### Records for locating words and elements
BEGIN

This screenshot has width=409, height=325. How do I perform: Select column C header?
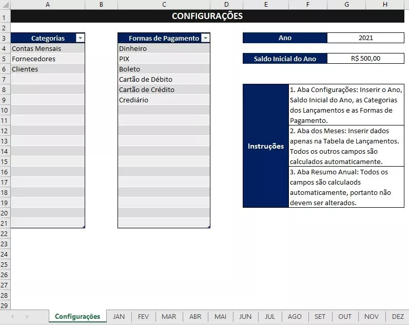[164, 5]
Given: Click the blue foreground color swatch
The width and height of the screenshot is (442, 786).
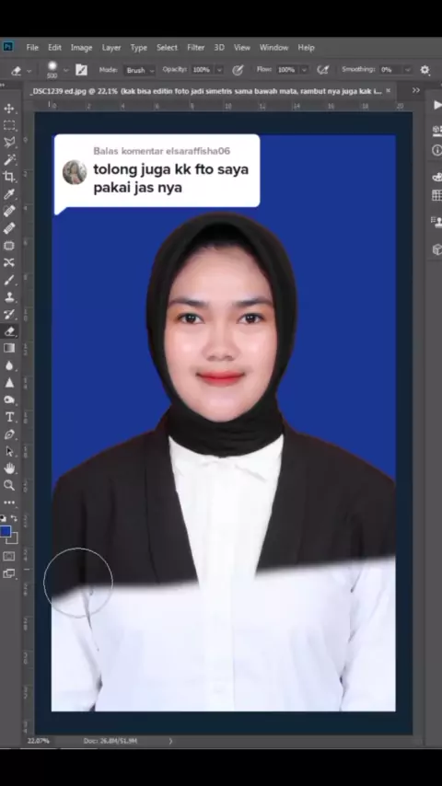Looking at the screenshot, I should pos(6,531).
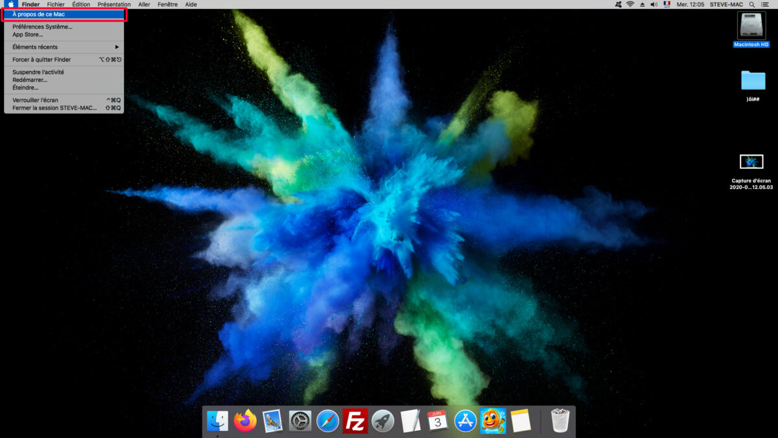Image resolution: width=778 pixels, height=438 pixels.
Task: Open System Preferences gear in Dock
Action: coord(300,421)
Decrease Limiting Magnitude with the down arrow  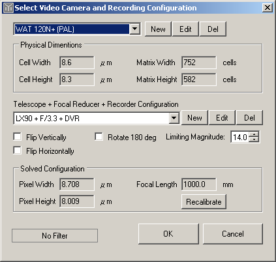(x=254, y=139)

END

### Direction
From the start of the records through the line that contains "Action: coord(300,421)", write the lines out again with "swatch" switched to "square" and everything else left as it is. Leave out the pictures.

### Answer to this problem
This screenshot has width=409, height=325. How do I perform: Select column C header?
[164, 5]
Given: Click the blue foreground color square
The width and height of the screenshot is (442, 786).
Looking at the screenshot, I should pos(6,531).
Image resolution: width=778 pixels, height=438 pixels.
Task: Open System Preferences gear in Dock
Action: coord(300,421)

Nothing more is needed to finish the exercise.